Paris allait rester Anglais une quinzaine d’années. Il est vrai qu’après ces lugubres temps de la fin du lugubre règne de Charles VI, il y eut une accalmie dans les malédictions qui l’accablaient, une amélioration dans l’existence matérielle et que sous la domination anglaise les factions cessèrent de s’entre-déchirer. La guerre se continuait en province, sans grande vigueur, tantôt éloignée, tantôt tournant assez près de Paris, mais Paris en était préservé.

Charles VII, le troisième des fils de Charles VI qui eût porté le titre de Dauphin, deux étant morts avant leur vingtième année, venait de se faire sacrer à Poitiers et, simple roi de Bourges, se maintenait difficilement, dans quelques provinces à lui, soutenant fort mollement une cause en perdition que beaucoup croyaient bien désespérée.

Paris, après son accès de tristesse aux funérailles de Charles VI, parut prendre son parti du changement de dynastie et accepter le roi Anglais. Le régent Bedford reçut, en assemblée solennelle, le serment de fidélité à Henri VI des présidents et conseillers du Parlement, de l’évêque de Paris et de l’Université, des prévôts, des échevins et des notables bourgeois, et ce même serment de fidélité dut ensuite être prêté entre les mains du prévôt de Paris et du prévôt des marchands, par tous les habitants de la ville convoqués à la maison municipale.

Il faut dire, pour expliquer cette acceptation de la domination anglaise, que ce roi Henri VI, un enfant de quelques mois, était le petit-fils de Charles VI, né de Catherine de France, la sœur du Dauphin, mariée en exécution du traité de Troyes, et par conséquent presque un fils de France. On pouvait aussi l’opposer au Dauphin, qui donnait alors peu d’espérance, prince léger, peu aimé et surtout très calomnié.

Puis la vie si longtemps comprimée, redevenue plus facile, reprit son cours; avec la tranquillité relative dans la France coupée en deux, pendant la période de presque inaction du Dauphin, le travail reprend, le commerce renaît.

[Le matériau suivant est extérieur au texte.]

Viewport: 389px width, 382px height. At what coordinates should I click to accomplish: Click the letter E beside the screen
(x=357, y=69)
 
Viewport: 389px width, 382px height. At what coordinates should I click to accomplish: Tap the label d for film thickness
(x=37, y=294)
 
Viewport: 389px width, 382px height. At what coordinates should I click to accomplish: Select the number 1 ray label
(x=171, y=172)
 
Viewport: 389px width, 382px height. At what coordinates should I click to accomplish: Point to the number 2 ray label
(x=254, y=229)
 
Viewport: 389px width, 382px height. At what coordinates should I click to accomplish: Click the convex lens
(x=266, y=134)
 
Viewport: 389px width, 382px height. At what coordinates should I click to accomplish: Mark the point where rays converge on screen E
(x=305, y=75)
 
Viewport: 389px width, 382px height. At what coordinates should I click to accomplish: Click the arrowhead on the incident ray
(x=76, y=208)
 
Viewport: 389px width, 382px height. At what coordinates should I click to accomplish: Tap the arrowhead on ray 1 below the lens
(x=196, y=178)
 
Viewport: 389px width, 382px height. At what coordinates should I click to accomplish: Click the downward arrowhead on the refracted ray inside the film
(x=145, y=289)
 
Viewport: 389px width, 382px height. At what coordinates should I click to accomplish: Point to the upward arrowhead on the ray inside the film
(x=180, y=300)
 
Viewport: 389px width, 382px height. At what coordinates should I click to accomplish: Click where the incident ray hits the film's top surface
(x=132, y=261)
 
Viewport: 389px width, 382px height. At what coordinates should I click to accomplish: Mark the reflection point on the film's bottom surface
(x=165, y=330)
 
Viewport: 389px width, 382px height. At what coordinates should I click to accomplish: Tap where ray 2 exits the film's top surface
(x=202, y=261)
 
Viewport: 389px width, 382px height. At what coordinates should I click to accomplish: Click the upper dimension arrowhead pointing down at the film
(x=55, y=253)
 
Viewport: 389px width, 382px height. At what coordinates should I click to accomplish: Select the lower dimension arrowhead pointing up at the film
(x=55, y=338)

On fait au régent, quand il revient de ses voyages dans les provinces du Nord, des réceptions solennelles comme jadis aux sires des fleurs de lis; ce sont mêmes tapisseries aux rues jusqu’à Notre-Dame, mêmes harangues des échevins, mêmes divertissements sur le parcours des cortèges, mêmes représentations de mystères au Châtelet.

Le duc de Bedford, régent de France, s’établissait à l’hôtel des Tournelles en face de l’hôtel Saint-Paul. Il avait d’abord occupé le Palais de la Cité, puis considérant l’état de choses comme définitif, comptant bien garder Paris, il achetait des terrains autour des Tournelles, faisait bâtir, et agrandissait considérablement l’hôtel destiné à devenir plus tard la demeure de Charles VII.

La reine Isabeau s’était figuré qu’elle allait continuer pendant la minorité du jeune prince cette existence d’intrigues si longtemps menée pour le malheur de tous; mais le régent Bedford, très courtoisement, mais très nettement, mit bien vite l’ancienne amie de côté et la laissa dans son hôtel essayer d’oublier les jours de sa puissance. L’âge était venu, avec l’obésité qui empâte la taille et gâte les attraits de jadis; Isabeau restait galante et continuait, imperturbable au milieu des événements, à inventer des modes nouvelles, des robes merveilleuses et des coiffures extravagantes.

Cependant, tout à coup, ce dauphin Charles qu’on méprisait avait secoué son inertie; il avait réuni des armées qui s’avançaient, conduites par de rudes capitaines, entraînées par la vaillante bergère de Lorraine, la sainte guerrière, archange féminin que l’excès des malheurs de la France avait suscité, et qui relevait l’oriflamme abaissée.

Ce Paris anglais de Bedford et d’Henri VI apprit tout à coup les défaites des Anglais sous Orléans, l’étonnante succession de victoires de Jeanne d’Arc et la marche sur Reims, où Charles VII dans tout l’appareil de sa puissance nouvelle, entouré de son armée victorieuse, se faisait sacrer et oindre de la sainte ampoule dans les formes traditionnelles, au milieu de l’enthousiasme général des peuples réveillés.

De Reims, Jeanne d’Arc et Charles VII marchaient sur Paris, enlevant toutes les places. Les Parisiens surpris par cette marche triomphale, ébranlés peut-être par ces miraculeux coups de fortune, virent à la fin d’août 1429 se déployer dans la plaine, sous Montmartre et Saint-Denis, l’armée de Charles VII. On ne sait trop quel revirement le succès d’un brusque assaut aurait pu produire dans la grande ville, où pourtant l’Université, le Parlement, le corps de ville et les vieux partisans de Bourgogne restaient fidèles au roi anglais.